10 die in Peshawar blasts
Pakistani residents stand in front of a destroyed police building a day after a suicide car bomb attack in Lahore yesterday. The suicide attack flattened a police building in Pakistan's city of Lahore on Wednesday, killing 24 people on the spot. The government branded it a revenge for the govt offensive against the Taliban. Photo: AFP
Bombs tore through Pakistan's city of Peshawar killing ten people Thursday, after the Taliban claimed a deadly attack in Lahore and threatened further mayhem to avenge an offensive.
Three explosions wounded more than 100 people in Peshawar, as fears grew of mounting militant revenge for a punishing, month-long military assault against Islamist extremists across three northwest districts.
In the first attacks, devices planted in two motorcycles exploded in quick succession in crowded market places, sending smoke spewing into the air and gutting dozens of shops, said senior police investigator Shafqat Malik.
"Eight people were killed and a 100 injured -- 10 of them seriously. People are still bringing the wounded and we've declared an emergency," doctor Alamgir Shinwari told AFP from the main government hospital in Peshawar.
Running gun battles then broke out between police and insurgents in the northwest's biggest city, with two suspects shot dead and two arrested, provincial police chief Malik Mohammad Navid told reporters.
Flames ripped through the bazaar and charred cars lay flattened in the city, which lies on the fringes of lawless tribal areas where Washington says al-Qaeda and Taliban militants are holed up, plotting attacks on the West.
Shortly afterwards, a suicide bomber rammed a car packed with explosives into a police checkpoint on the outskirts of Peshawar, killing one policeman and injuring 15 people including civilians, officials said.
A spokesman for Pakistan's most wanted man, Taliban commander Baitullah Mehsud, earlier warned of more "massive attacks" in retaliation for Islamabad's ties with Washington and its northwest offensive against militants.
The warning followed Wednesday's gun, grenade and bomb attack in Lahore, the third deadly assault to rock Pakistan's cultural capital in three months.
About 300 people were wounded when a van packed with nearly 100 kilograms (220 pounds) of explosives levelled a police building and damaged the provincial headquarters of the Inter-Services Intelligence (ISI).
"We claim responsibility for the Lahore suicide attack. It is revenge for the Swat military operation," Hakimullah Mehsud said from an unknown location.
Baitullah Mehsud commands Tehreek-e-Taliban (TTP) and is Pakistan's most wanted militant, with a five-million-dollar reward posted by the United States.
"If the government -- at the behest of America -- launches more operations against us, more government installations will be targeted," Hakimullah Mehsud, who is a commander and deputy to Baitullah Mehsud, told AFP.

» Data excerpt:
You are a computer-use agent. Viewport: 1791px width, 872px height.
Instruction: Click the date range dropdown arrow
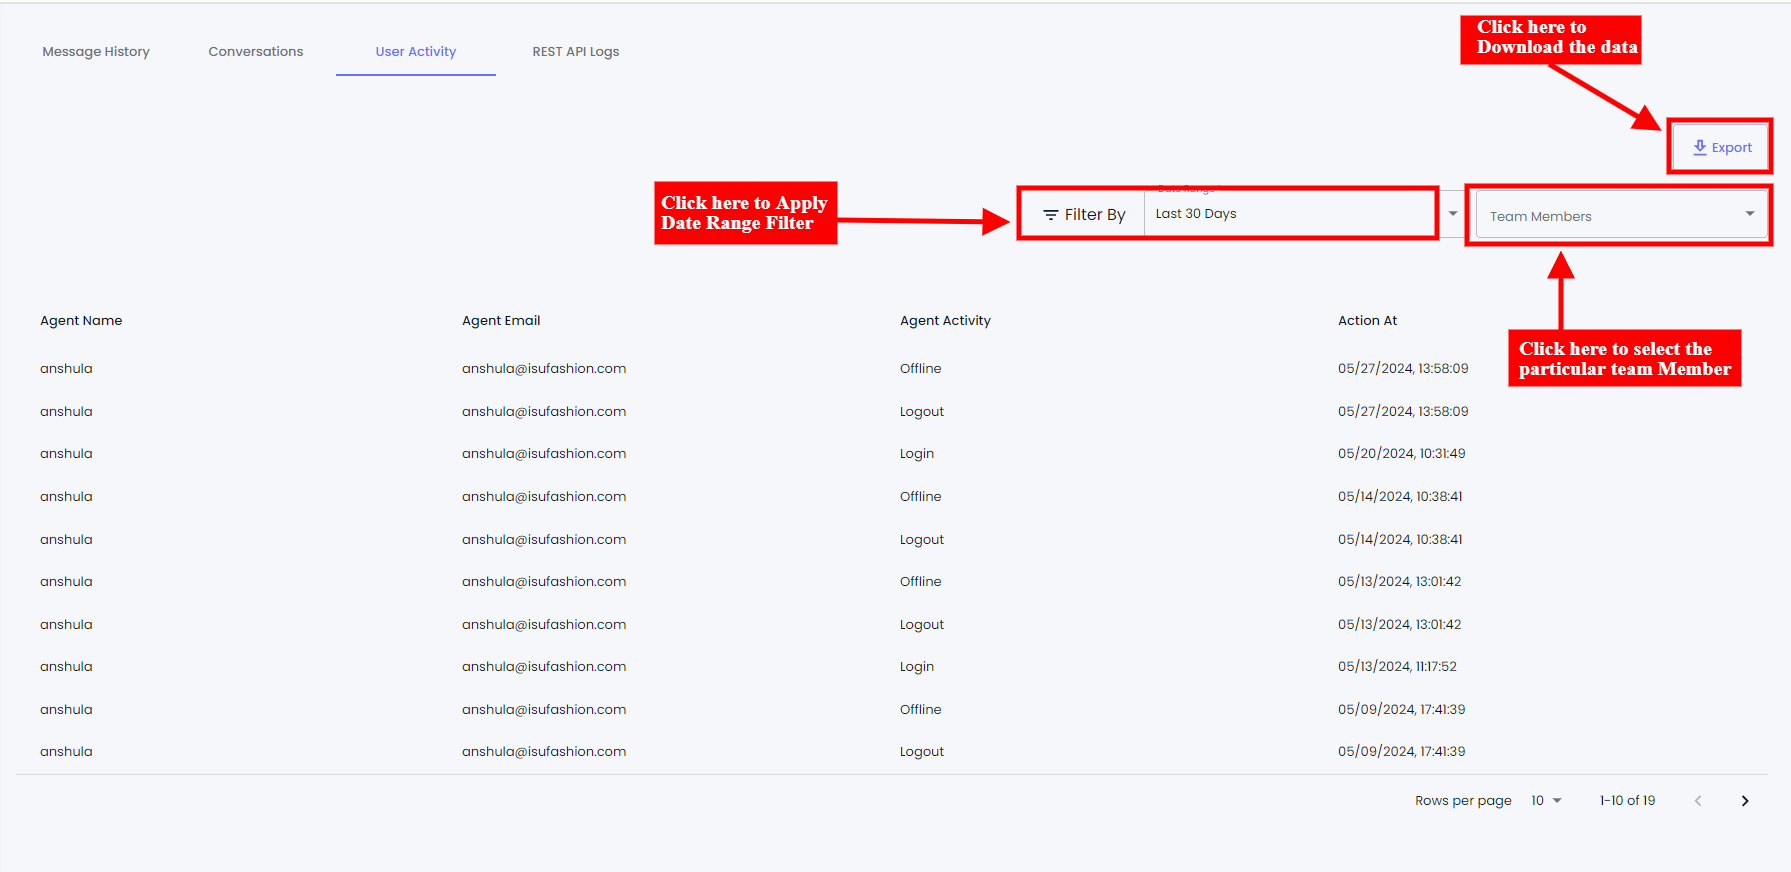coord(1453,214)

» Work instruction: Reproduce the part of the Peshawar blasts article between "Flames ripped through" and "civilians, officials said.", inclusive.

» Result for this exercise:
Flames ripped through the bazaar and charred cars lay flattened in the city, which lies on the fringes of lawless tribal areas where Washington says al-Qaeda and Taliban militants are holed up, plotting attacks on the West.
Shortly afterwards, a suicide bomber rammed a car packed with explosives into a police checkpoint on the outskirts of Peshawar, killing one policeman and injuring 15 people including civilians, officials said.